In order to prevent and remedy potential fundamental rights violations – and to make sure the agencies comply with the above-mentioned constitutional standards – it is essential that there are effective mechanisms to hold the agencies accountable for their external activities. In line with Santos Vara and Coman-Kund, this should comprise multiple actors, fora and channels, not only evaluating the agencies’ past conduct but also providing ex ante and ongoing control over their activities. A prerequisite to exercising such scrutiny is having sufficient knowledge and information of the agencies’ activities.

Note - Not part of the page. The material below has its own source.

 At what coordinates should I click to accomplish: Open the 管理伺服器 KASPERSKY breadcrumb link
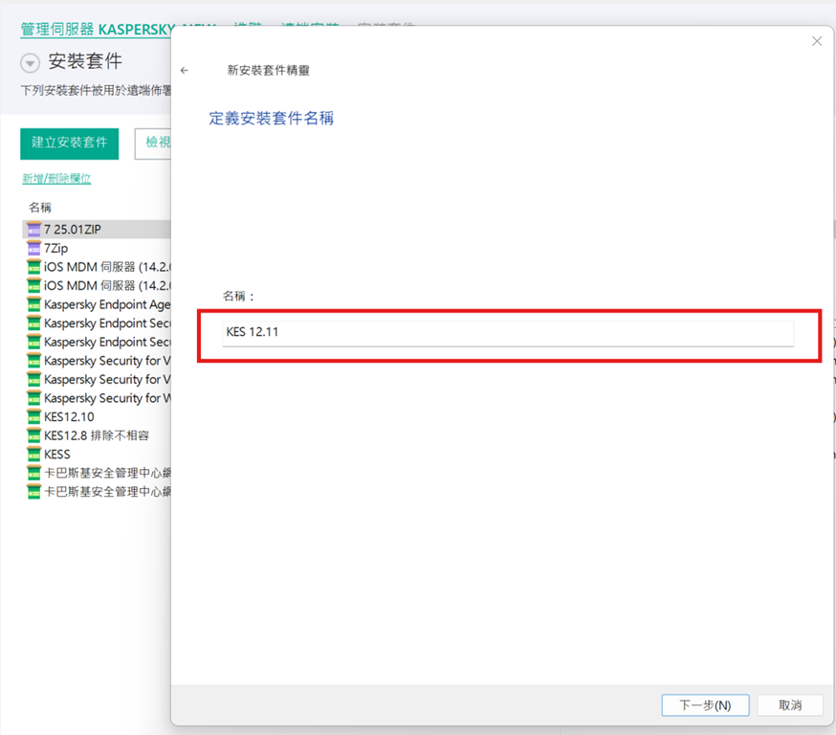tap(96, 29)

Furthermore, access to information is especially important to third-country nationals – the group of individuals most affected by the agencies’ external activities – as it allows them to exercise the right to an effective remedy and obtain judicial redress for harm suffered. Without disclosure of the agencies’ activities, collecting evidence and proving the alleged violation before a court of law will be very difficult, as two migration lawyers have stated regarding their recently-initiated case against Frontex before the CJEU. The lack of clarity and transparency of the agencies’ external activities in the law and in practice is, thus, a serious impediment to holding these bodies accountable for potential violations of fundamental rights.

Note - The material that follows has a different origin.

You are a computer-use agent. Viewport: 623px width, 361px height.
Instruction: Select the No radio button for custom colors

As the foregoing shows, EU AFSJ agencies and bodies have asserted themselves on the international scene, and are increasingly developing their role as global actors. While this is to be welcomed from the standpoint of security, it is the secrecy of their external activities that obstructs full scrutiny over their actions. To hold these bodies accountable for their fundamental rights-sensitive actions, it is imperative that they do not hide behind enigmatic legal provisions and experimentalist actions. Key to this will be enhancing transparency and access to agency documents, as well as illuminating and analysing the agencies’ external activities in practice. Whereas the European Ombudman has recently called for the former, my doctoral research will serve as a contribution to the latter.